Information given Start Marker

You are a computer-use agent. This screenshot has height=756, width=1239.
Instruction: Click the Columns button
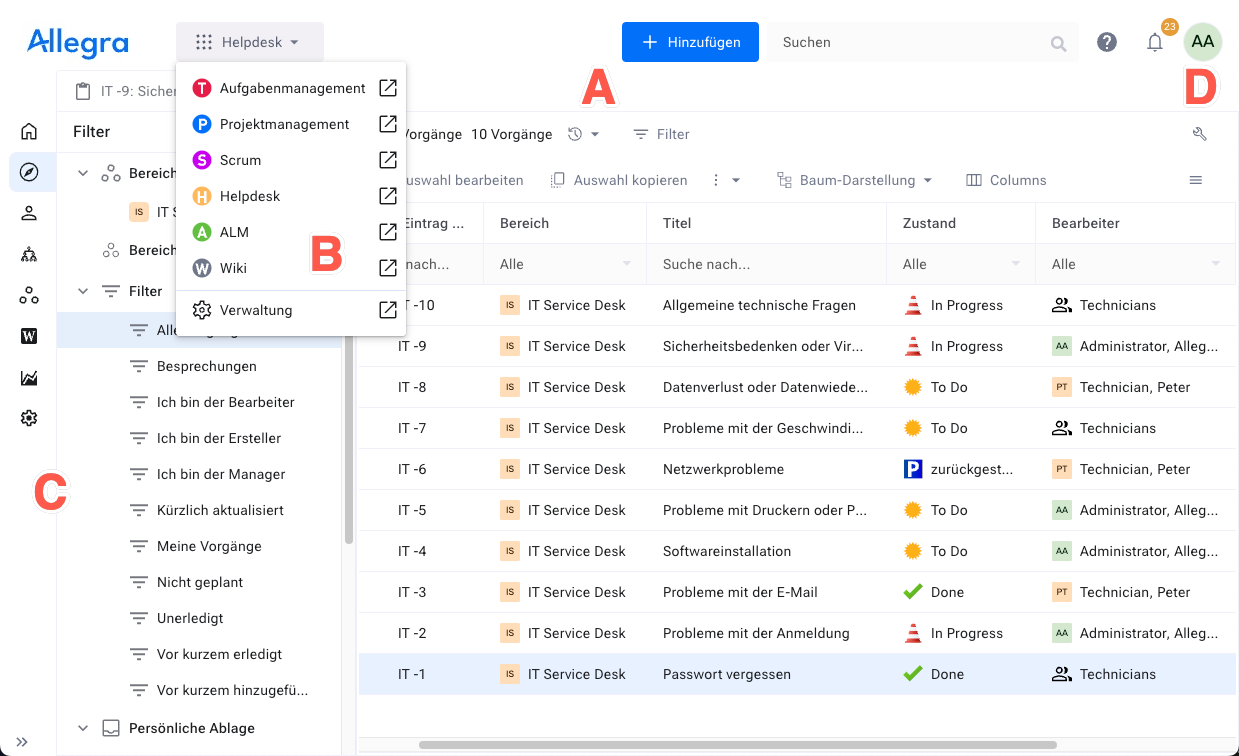pos(1006,180)
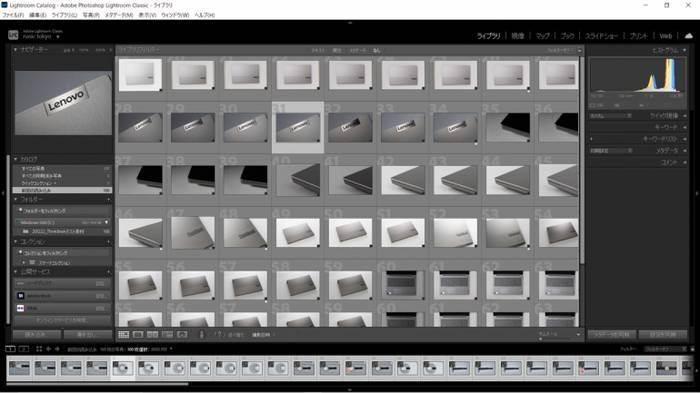This screenshot has height=393, width=700.
Task: Click the filmstrip grid shortcut icon
Action: pos(39,349)
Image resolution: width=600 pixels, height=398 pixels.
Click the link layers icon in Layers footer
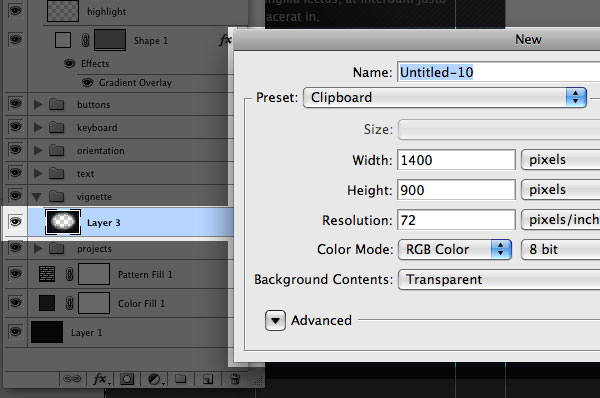click(72, 379)

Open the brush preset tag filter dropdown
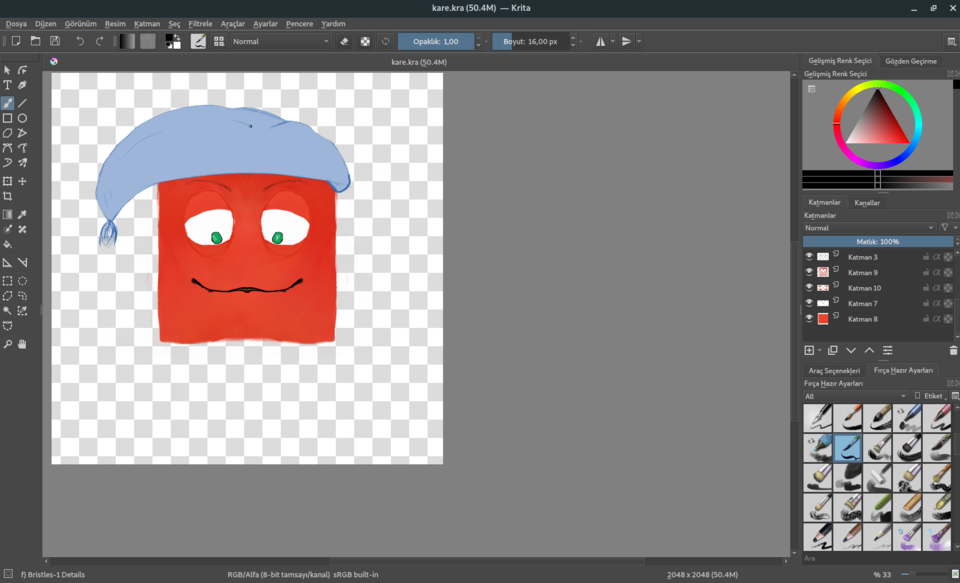coord(856,396)
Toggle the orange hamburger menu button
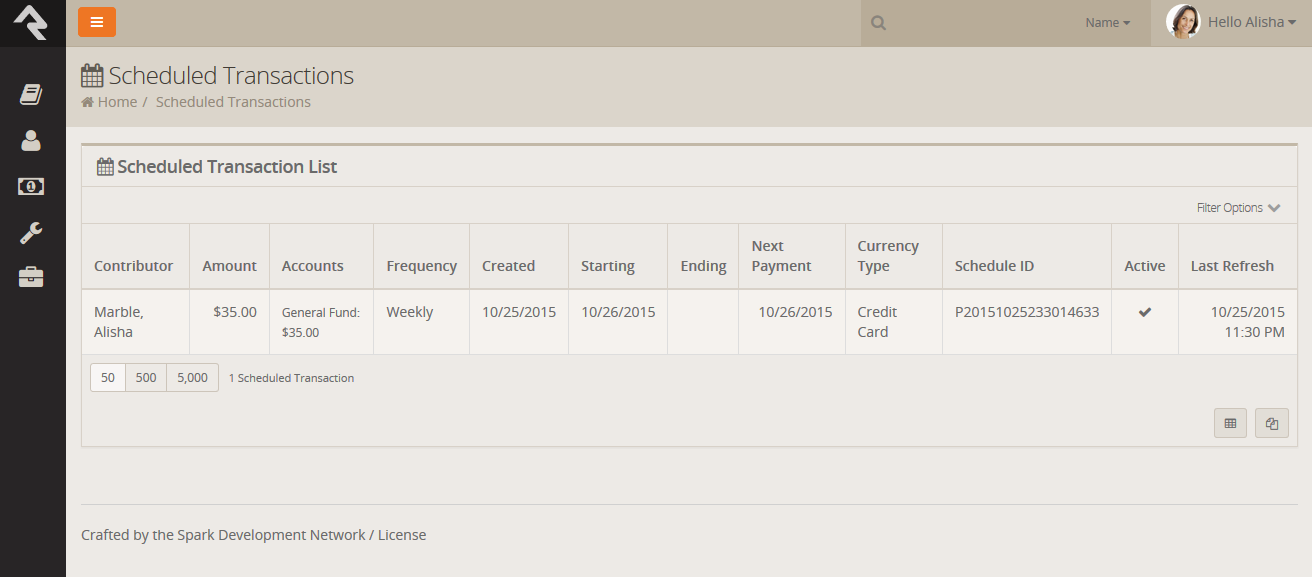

Information given End Marker

◆ **Assignment**
Write out, word for word, the lines running from the one containing "Open the brush preset tag filter dropdown" to the end of the data above; the pictures are to be left out.

◆ **Task result**
Open the brush preset tag filter dropdown
coord(856,396)
Toggle the orange hamburger menu button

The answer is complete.